Lo stress causato dal troppo lavoro può uccidere? Tanti sono convinti che tale affermazione sia solo frutto di una mera esasperazione mediatica e medica al contempo, eppure non è così: la Cina, infatti, lo sa bene. Il 996 sta mietendo nella terra che un tempo fu solcata in lungo e in largo da Mao Tze-Tung tantissime vite: la cifra in questione, nel gergo economico – laburista locale, indicherebbe un orario di lavoro che va dalle 9.00 alle 21.00 da ottemperare per 6 giorni su 7 disponibili nell’arco della settimana. Un simile ritmo, del resto, sembrerebbe raddoppiare la produttività sul posto di lavoro, ma – parallelamente – secondo quanto riporta repubblica.it – contribuirebbe alla morte di tanti lavoratori. Questa “epidemia” inoltre non risparmierebbe nessuno; alti dirigenti, CEO di importanti aziende, commessi, operai e venditori ambulanti: sono tutti vittime del 996.
Ma chi è stato il fondatore di questa ferrea routine lavorativa? La teoria più accreditata vedrebbe in Jack Ma, ex professore d’inglese, ad oggi detentore del colosso mondiale Alibaba, il Dalai Lama dell’iper produttività. Mister Ma, con i suoi 25 miliardi di capitalizzazione al suo debutto a Wall Street nel 2014, avrebbe fomentato al massimo la speranza di piccoli e medi imprenditori di divenire, un giorno, anch’essi mostri dell’economia. C’è anche da dire che, purtroppo o per fortuna, nascono 1,2 aziende al giorno e che non tutte possono trovare El Dorado, immediatamente o ancor peggio mai.
Questo fenomeno, comunque, non trova manifestazione concreta solo in Cina, bensì pure in Giappone. Nella terra del sol levante esso è già conosciuto con il nome di Karoshi e non è per nulla sporadico o ridotto, anzi per rendersi conto di come sia qualcosa di costante basta pensare che il Governo nipponico ha ufficialmente stilato un White Paper (documento stilato dal’ Esecutivo – nel caso specifico – al fine di rendere ufficiale un rapporto o una relazione) a tema e che, in Giappone, si lavora fino ad 80 ore in più rispetto a quanto previsto dagli standard lavorativi. Gli esperti di sociologia del lavoro, dal canto loro, avevano delineato questa terribile prassi già negli anni ’60, senza però ottenere alcun ascolto.

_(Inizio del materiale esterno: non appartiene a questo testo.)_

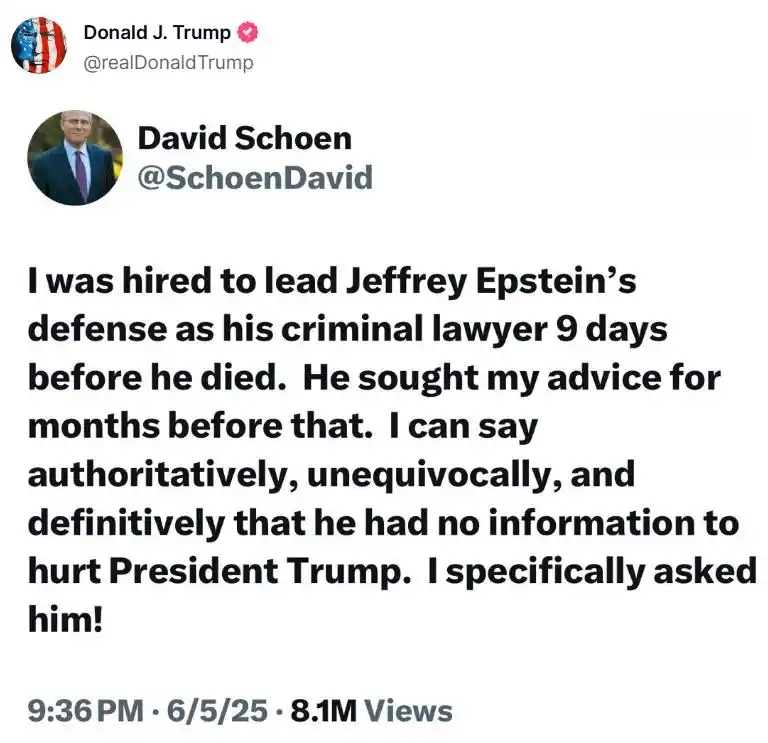Click the 9:36 PM timestamp
Screen dimensions: 768x743
pyautogui.click(x=86, y=711)
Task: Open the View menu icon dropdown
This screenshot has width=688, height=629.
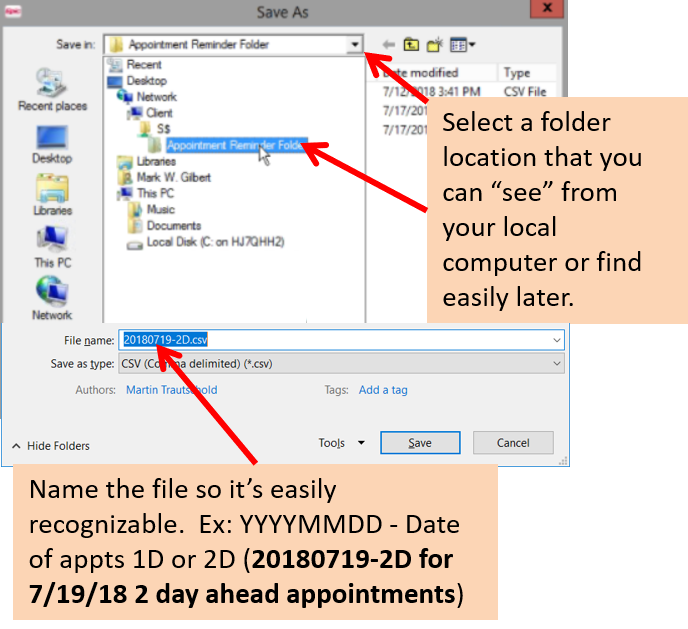Action: click(462, 45)
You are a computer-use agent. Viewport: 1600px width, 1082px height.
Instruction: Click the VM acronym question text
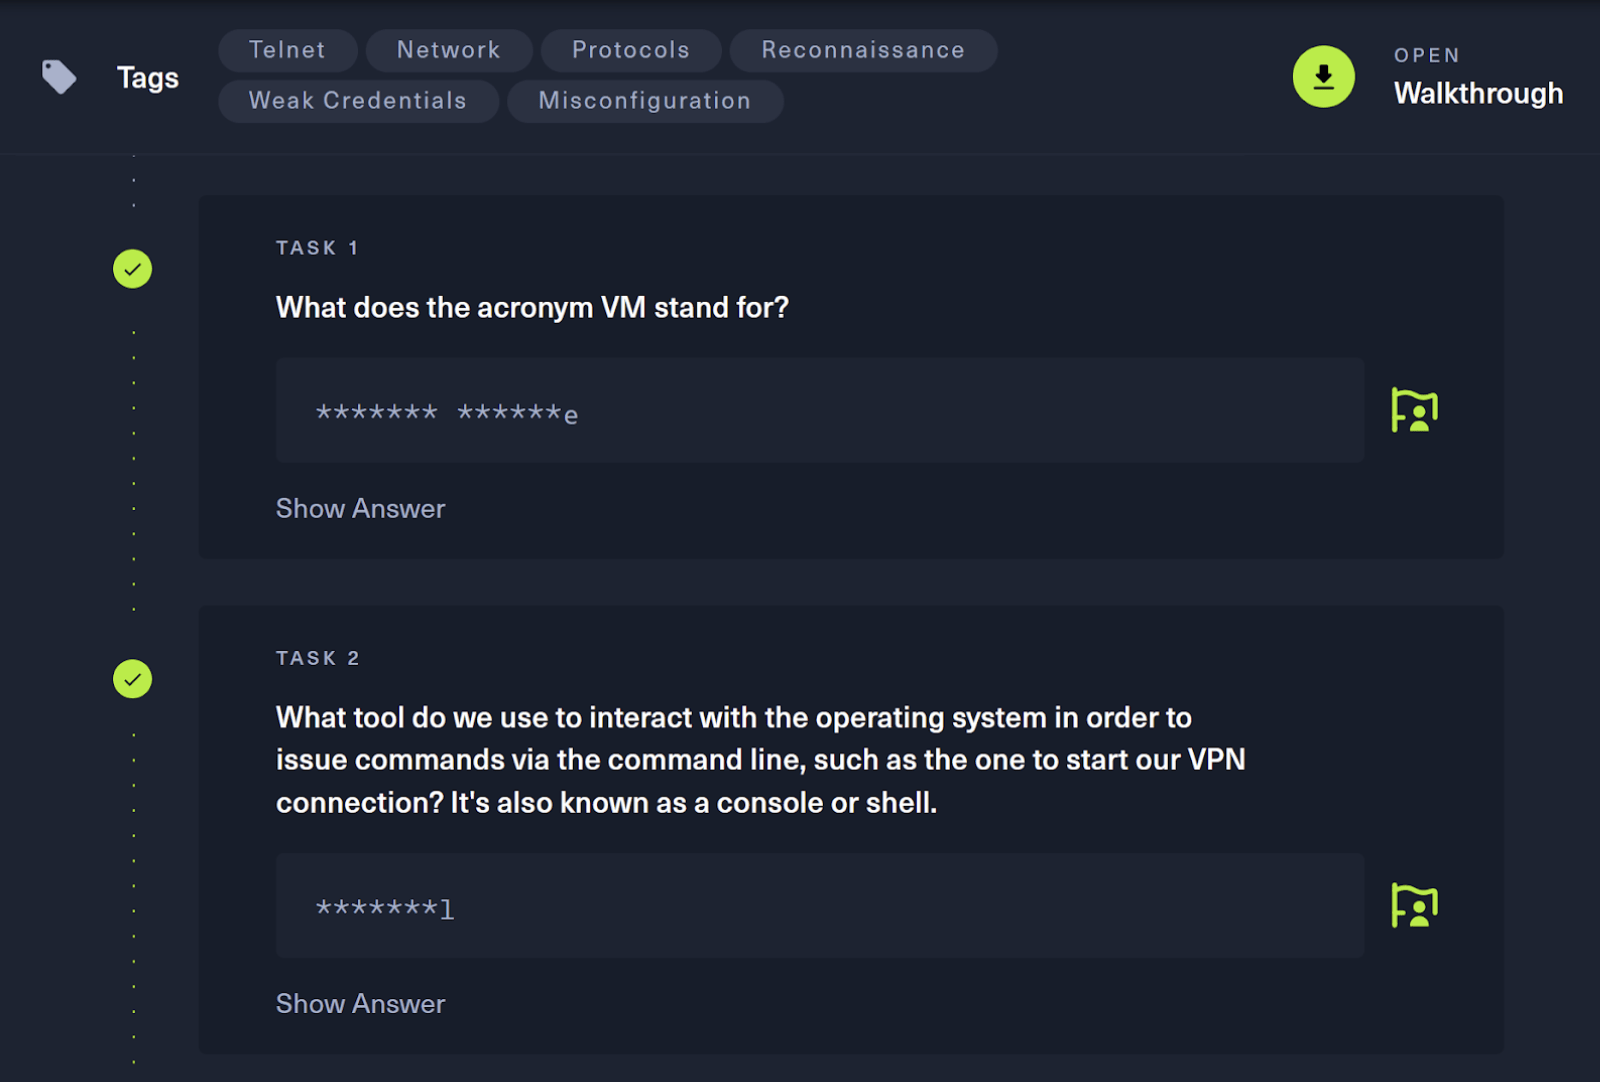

Ad accomunare il Karoshi e il 996 sono le morti per suicidio dovuto a psico-patologie create dal troppo lavoro, drastici indebolimenti dei sistemi immunitari dei lavoratori e alienazione totale dal resto della vita che viene, inevitabilmente, inquadrata in un ottica squisitamente nichilista che pone il lavoro al di sopra della persona come tale. Tra la piaga giapponese e quella cinese, però, vi sono è una differenzia sostanziale: la prima è esclusiva dedizione alla propria mansione all’interno della società con conseguente sviluppo di un alto senso di competitività tra colleghi, la seconda invece, oltre l’impegno e l’agonismo, rappresenta l’infinita sete di denaro e la smania di crescere sempre di più fino a dominare il settore dove si opera, prodotto di una Cina reduce dal regime di Dien Xiaoping, ispirato al grande successo e boom economico che ebbe la Silicon Valley, Mesopotamia di colossi dell’economia mondiale come, ad esempio, la Apple.